I like the solutions you listed! Plus one of my own:

  1. Add some hidden code in the notebook that would skip long running computations. This could be code which mocks pipeline fit/predict. Advantage: works. Disadvantage: may not match with what users get when they run by hand, plus hidden code is confusing.
  2. For long-running notebooks, pre-run locally one time and save the output in the notebook. Nbsphinx will use a saved execution if one exists instead of rerunning. Advantage: works. Disadvantage: we may forget to periodically update the output.
  3. Simplify / delete some of the notebook content. For example, consider lowering data size, stopping criterion etc. if possible. Advantage: speedups. Disadvantage: can't show full output for some examples, like text.

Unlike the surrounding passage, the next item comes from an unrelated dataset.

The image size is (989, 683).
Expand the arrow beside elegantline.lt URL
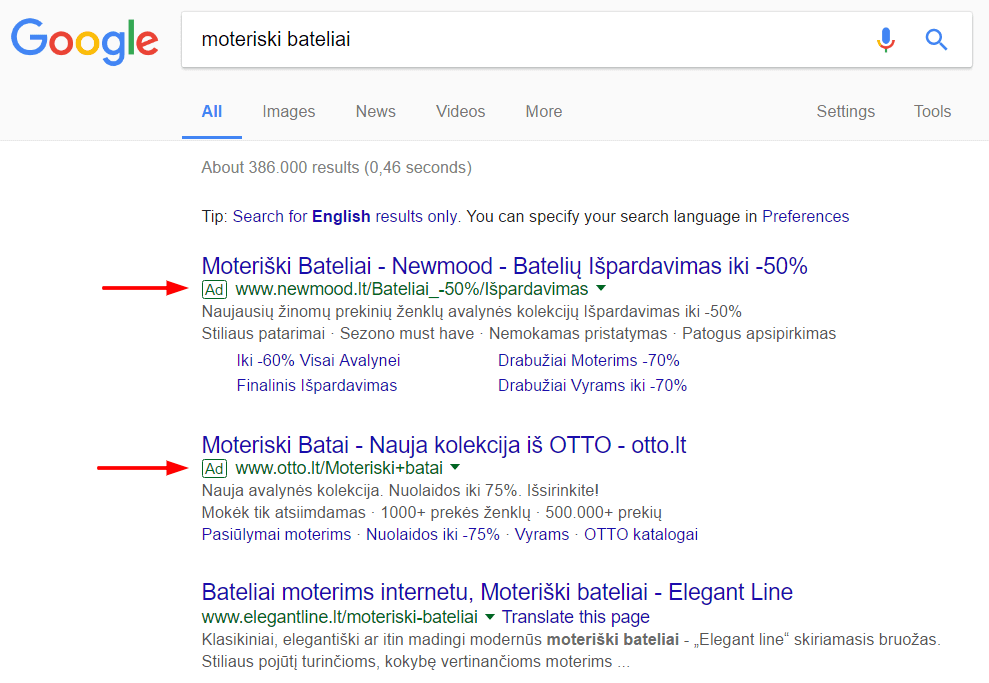pyautogui.click(x=489, y=616)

I recommend we go with option 2, but with option 3 in mind.

1627 was closed as a duplicate, but I think there could still be something there that wasn't covered in this issue, so posting here:

I noticed that docs have been taking much longer to build. I think this is likely because the automl docs were changed in c871f3b to use the fraud dataset, instead of the breast cancer data set (+ elsewhere?) to showcase infer_problem_types, since the breast cancer dataset only has numeric columns.

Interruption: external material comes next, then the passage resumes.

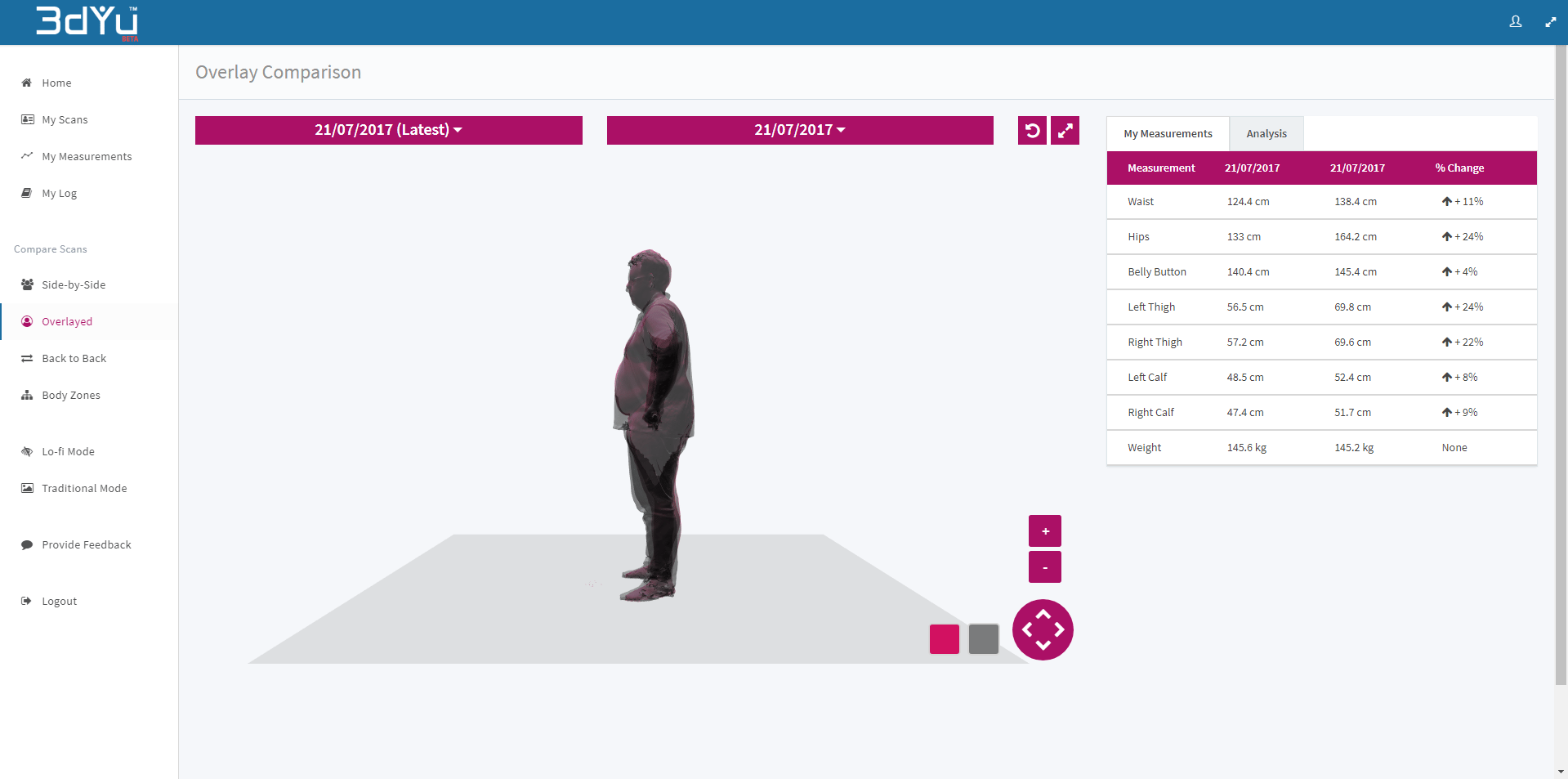Enable Lo-fi Mode
This screenshot has height=779, width=1568.
click(x=68, y=452)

I suspect this is a different issue / reason for the even-longer build time of docs, from the previous 20 minutes to now >30 minutes, and could be worth mentioning!

@dsherry FYI

Another possible solution is to use multiple processors to build the docs:

https://www.sphinx-doc.org/en/master/man/sphinx-build.html#cmdoption-sphinx-build-j

Update following discussion with @dsherry.

Adding in the -j flag to our Makefile allows the build docs test on circleci to finish faster, as seen here. Unfortunately, ReadtheDocs doesn't run this command, which means that the actual generation of published documentation still takes a while and often errors out.

This is what a successful build looks like for ReadtheDocs, taking a little over 20 minutes to complete. The differences between the HTML and Latex build times suggests that building the Jupyter notebooks themselves do not take a lot of time, which is good.

However, we're also finding instances where the build fails like this. We noticed that for some reason, ReadtheDocs is running the full sequence of commands twice, which causes the build to take much longer (well over 30 minutes each to create the HTML and latex files), and causes the doc build to fail. I'll follow up with the ReadtheDocs support team to see why this is happening and how we can fix this, and I'll update with those results here when I get feedback.

@bchen1116 contacted support and they said

It looks like the underlying cause of this bug is the number of active versions that you have. I see a few errors in our logs related to this.
To work around this for now, you might reduce the number of active versions that you keep. It looks like you are building versions for individual branches or pull requests, have you tried our pull request building feature? This would help remove the unneeded versions after building, while still keeping the built content.

I believe the "pull request building feature" referenced here is this, confirming.

Update:
We've updated RTD to build from pull requests only, removing the unnecessary builds to different versions (branches) that we push. Additionally, we've deleted all unnecessary (untagged) versions from RTD (miscellaneous branches that we use for PRs), which seems to have helped the doc builds. We don't notice any docs timing out on builds, so we will close this issue tomorrow unless we begin seeing timeouts again.

@bchen1116 is this closeable now?

Closing now, as there's been no issue with slow doc builds.